Collected data entries
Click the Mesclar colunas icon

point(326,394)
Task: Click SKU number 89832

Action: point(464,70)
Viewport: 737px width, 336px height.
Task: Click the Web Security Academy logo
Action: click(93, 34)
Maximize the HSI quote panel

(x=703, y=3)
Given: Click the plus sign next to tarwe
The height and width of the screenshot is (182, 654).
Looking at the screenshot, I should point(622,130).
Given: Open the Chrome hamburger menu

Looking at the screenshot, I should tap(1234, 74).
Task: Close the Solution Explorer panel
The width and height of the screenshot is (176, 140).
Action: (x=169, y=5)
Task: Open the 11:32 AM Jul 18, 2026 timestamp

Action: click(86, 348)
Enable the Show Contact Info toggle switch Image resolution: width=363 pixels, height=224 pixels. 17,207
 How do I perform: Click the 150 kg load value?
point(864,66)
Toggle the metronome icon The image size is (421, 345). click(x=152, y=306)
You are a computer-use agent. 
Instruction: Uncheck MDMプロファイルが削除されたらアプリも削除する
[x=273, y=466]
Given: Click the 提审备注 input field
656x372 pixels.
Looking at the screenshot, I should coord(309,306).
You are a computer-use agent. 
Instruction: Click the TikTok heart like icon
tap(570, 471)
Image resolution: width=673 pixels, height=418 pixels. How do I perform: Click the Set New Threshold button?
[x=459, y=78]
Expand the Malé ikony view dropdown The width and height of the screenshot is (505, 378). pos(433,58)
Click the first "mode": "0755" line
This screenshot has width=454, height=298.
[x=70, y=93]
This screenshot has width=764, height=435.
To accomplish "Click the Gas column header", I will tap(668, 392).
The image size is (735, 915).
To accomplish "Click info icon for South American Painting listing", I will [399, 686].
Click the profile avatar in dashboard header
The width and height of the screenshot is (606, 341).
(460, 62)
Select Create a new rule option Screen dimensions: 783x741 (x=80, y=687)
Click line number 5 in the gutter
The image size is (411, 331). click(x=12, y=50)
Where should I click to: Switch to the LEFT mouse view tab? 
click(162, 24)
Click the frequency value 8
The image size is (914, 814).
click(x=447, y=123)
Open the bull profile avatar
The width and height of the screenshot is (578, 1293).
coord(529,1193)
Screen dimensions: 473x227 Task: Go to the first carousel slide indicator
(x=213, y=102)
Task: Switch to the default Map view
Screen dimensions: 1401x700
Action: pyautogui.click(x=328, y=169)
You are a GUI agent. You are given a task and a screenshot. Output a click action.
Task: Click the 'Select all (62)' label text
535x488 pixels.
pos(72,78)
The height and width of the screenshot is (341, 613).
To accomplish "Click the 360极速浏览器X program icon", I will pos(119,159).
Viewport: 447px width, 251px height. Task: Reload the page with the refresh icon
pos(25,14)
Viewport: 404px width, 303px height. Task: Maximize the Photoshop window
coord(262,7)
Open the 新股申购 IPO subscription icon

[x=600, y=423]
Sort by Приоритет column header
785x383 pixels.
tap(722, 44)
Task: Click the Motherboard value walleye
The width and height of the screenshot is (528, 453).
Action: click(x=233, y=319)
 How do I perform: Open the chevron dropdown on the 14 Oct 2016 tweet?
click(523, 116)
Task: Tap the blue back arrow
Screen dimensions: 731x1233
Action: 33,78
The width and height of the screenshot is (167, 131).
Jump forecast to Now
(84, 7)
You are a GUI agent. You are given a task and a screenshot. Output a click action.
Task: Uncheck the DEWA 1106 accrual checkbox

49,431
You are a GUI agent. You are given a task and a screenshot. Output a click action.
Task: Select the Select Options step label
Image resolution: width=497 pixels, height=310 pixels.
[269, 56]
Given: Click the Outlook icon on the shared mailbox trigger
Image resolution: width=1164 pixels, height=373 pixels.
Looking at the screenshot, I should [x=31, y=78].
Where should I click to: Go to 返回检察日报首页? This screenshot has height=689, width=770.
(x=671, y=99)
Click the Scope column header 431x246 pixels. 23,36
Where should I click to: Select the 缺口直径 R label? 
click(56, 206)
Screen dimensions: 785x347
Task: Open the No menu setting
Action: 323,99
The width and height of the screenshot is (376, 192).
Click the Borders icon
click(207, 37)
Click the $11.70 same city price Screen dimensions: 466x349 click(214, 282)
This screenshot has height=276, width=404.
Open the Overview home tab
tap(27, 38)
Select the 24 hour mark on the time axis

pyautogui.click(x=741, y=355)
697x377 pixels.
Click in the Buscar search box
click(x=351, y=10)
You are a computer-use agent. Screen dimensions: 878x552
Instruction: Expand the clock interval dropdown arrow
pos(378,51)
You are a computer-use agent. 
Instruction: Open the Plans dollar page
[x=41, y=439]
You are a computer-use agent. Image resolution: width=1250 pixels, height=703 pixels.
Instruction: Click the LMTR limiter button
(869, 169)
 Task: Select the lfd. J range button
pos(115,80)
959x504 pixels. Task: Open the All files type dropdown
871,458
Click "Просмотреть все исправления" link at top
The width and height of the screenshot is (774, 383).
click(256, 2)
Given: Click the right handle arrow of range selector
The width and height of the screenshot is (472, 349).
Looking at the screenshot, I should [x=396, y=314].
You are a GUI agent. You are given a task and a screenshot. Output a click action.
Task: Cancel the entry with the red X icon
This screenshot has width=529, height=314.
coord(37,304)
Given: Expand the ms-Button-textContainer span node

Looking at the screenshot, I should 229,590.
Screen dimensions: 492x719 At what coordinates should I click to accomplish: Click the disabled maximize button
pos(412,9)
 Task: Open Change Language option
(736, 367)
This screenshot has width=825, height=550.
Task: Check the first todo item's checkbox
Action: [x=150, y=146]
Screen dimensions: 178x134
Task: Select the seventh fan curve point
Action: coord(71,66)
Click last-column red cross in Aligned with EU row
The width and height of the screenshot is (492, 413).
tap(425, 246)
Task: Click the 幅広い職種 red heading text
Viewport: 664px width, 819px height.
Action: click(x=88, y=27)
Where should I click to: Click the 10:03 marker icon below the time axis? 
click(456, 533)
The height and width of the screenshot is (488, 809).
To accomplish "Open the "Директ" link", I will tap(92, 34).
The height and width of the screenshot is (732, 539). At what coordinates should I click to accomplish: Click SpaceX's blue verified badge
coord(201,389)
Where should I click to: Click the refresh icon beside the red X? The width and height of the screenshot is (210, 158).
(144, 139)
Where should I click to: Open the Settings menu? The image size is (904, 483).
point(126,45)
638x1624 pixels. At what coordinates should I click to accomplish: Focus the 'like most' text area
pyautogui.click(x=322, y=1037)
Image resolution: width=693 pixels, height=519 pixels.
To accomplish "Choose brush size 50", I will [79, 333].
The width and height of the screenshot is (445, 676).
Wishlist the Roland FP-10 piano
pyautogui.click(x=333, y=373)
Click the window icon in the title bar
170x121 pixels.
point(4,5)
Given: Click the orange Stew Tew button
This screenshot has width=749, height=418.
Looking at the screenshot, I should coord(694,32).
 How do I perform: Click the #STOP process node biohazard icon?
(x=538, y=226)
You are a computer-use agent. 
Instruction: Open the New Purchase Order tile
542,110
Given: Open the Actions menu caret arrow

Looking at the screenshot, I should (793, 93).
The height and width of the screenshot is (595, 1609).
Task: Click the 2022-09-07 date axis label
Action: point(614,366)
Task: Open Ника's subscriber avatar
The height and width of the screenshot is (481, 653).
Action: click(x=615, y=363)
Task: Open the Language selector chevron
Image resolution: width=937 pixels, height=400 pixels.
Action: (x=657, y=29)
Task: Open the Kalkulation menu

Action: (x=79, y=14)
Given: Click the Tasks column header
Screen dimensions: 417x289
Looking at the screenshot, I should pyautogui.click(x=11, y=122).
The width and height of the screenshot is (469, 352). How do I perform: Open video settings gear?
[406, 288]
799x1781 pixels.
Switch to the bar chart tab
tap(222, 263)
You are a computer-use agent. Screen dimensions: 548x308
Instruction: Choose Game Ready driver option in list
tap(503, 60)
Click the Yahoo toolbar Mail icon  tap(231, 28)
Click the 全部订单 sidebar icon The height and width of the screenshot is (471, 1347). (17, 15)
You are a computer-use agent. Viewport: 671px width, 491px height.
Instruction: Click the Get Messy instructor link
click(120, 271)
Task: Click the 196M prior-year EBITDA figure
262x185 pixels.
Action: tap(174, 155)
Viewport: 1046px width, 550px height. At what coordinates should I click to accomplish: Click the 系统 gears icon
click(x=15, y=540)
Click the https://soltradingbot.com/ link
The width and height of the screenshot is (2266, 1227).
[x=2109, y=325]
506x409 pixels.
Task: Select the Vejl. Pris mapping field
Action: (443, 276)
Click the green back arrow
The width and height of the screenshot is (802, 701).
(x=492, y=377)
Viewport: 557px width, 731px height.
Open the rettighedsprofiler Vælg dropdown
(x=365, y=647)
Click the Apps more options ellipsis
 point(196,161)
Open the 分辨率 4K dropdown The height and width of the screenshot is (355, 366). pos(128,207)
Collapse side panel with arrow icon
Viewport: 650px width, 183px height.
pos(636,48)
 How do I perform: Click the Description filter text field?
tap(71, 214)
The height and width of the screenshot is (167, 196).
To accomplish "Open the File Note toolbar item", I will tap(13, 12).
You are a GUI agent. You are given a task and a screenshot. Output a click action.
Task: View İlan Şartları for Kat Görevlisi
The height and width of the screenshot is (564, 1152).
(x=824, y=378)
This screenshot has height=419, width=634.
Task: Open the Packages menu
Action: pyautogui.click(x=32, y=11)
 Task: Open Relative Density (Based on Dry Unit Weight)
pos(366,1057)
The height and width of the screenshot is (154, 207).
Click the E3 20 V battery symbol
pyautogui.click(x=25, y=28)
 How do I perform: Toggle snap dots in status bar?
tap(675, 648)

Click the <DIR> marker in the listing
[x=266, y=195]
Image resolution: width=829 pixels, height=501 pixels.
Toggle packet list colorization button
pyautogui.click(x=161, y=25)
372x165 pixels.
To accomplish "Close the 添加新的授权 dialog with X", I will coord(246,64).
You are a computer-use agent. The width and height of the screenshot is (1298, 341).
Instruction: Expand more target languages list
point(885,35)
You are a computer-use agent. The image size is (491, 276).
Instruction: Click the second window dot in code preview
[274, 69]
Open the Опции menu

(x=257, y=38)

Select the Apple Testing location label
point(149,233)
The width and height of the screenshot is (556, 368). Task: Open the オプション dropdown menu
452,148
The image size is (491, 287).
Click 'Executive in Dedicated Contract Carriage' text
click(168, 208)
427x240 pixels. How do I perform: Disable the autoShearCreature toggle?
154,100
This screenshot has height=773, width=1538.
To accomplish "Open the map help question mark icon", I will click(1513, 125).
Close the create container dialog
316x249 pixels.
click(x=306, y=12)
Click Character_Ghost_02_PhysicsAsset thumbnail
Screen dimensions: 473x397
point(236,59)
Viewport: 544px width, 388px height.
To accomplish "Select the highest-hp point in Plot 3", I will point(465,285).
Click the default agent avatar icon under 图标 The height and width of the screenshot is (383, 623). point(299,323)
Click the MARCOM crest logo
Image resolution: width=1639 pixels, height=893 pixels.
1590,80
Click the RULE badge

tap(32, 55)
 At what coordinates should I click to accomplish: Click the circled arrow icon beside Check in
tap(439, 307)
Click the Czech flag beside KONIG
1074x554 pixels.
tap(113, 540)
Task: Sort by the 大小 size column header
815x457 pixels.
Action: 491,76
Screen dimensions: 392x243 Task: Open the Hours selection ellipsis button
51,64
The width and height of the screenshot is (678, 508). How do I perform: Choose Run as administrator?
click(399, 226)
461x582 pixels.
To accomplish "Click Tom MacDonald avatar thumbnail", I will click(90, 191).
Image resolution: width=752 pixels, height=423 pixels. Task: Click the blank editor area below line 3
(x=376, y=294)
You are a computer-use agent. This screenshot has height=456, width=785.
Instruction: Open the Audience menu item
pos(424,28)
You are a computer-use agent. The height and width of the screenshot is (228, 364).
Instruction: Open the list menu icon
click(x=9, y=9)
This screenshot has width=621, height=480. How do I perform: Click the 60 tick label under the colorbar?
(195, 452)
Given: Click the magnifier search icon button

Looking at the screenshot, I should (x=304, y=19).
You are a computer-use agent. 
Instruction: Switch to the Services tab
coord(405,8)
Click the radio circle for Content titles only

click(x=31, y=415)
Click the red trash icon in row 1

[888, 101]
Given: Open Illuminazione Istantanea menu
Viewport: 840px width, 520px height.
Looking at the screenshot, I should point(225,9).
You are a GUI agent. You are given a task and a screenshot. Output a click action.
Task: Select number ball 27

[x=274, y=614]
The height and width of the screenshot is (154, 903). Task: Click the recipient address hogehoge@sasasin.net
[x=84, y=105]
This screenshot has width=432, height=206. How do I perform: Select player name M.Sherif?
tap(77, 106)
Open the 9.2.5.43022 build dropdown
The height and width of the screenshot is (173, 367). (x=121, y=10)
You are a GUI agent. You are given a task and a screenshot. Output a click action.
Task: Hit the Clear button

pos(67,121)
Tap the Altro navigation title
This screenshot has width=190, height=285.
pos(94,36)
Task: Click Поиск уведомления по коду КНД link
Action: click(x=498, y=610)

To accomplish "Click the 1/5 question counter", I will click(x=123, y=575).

[WHAT YOU HAVE TO DO]
Exactly as written, repeat each line from the beginning of the data above to the line containing "Given: Click the plus sign next to tarwe", inclusive.

[TASK RESULT]
Click the Mesclar colunas icon

point(326,394)
Task: Click SKU number 89832

Action: point(464,70)
Viewport: 737px width, 336px height.
Task: Click the Web Security Academy logo
Action: click(93, 34)
Maximize the HSI quote panel

(x=703, y=3)
Given: Click the plus sign next to tarwe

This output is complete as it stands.